◆ Records for processing:
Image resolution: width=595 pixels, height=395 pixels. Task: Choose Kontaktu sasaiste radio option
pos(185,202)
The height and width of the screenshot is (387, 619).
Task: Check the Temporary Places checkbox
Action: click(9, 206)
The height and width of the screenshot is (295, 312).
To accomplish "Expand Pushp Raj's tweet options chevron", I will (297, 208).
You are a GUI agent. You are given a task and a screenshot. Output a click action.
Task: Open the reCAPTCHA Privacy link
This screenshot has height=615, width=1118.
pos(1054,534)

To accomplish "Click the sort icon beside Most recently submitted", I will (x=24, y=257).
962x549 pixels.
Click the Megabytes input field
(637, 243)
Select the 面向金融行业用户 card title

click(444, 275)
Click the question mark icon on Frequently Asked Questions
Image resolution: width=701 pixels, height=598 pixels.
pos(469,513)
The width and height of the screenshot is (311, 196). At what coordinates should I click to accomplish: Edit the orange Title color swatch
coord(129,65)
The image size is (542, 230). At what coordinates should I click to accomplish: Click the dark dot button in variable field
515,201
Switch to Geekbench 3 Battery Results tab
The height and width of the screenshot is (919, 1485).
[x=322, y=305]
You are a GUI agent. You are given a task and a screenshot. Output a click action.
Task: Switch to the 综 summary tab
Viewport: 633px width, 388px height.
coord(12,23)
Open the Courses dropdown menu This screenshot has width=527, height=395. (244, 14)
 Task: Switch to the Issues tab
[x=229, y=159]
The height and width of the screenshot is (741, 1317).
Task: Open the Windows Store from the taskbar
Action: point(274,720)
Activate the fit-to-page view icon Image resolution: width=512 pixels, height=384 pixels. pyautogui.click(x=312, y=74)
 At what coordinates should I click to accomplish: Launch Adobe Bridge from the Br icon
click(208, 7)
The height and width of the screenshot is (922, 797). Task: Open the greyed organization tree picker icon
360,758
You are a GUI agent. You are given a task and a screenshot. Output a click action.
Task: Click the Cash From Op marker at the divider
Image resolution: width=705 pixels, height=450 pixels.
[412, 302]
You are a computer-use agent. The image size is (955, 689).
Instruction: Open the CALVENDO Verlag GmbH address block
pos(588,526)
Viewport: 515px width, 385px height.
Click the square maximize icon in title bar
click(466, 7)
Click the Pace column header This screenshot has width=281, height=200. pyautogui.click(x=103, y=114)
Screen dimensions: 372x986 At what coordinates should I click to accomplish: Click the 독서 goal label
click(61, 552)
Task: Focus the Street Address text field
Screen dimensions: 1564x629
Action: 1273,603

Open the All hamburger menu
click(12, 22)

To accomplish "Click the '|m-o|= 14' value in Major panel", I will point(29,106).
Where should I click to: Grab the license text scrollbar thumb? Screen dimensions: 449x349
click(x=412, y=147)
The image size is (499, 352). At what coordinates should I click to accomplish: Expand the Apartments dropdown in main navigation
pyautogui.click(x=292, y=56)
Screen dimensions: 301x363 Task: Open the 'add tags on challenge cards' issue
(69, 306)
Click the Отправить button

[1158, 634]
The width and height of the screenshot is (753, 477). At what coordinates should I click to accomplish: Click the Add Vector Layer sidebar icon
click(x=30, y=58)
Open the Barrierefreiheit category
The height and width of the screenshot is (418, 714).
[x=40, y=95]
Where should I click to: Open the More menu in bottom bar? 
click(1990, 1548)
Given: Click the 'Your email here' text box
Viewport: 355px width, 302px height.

◆ Stated exercise: Which lines in the records above contain the word "resolution"? Pick out each one and copy it.

◆ Output of the task:
Image resolution: width=595 pixels, height=395 pixels. Task: Choose Kontaktu sasaiste radio option
Image resolution: width=701 pixels, height=598 pixels.
Activate the fit-to-page view icon Image resolution: width=512 pixels, height=384 pixels. pyautogui.click(x=312, y=74)
Image resolution: width=705 pixels, height=450 pixels.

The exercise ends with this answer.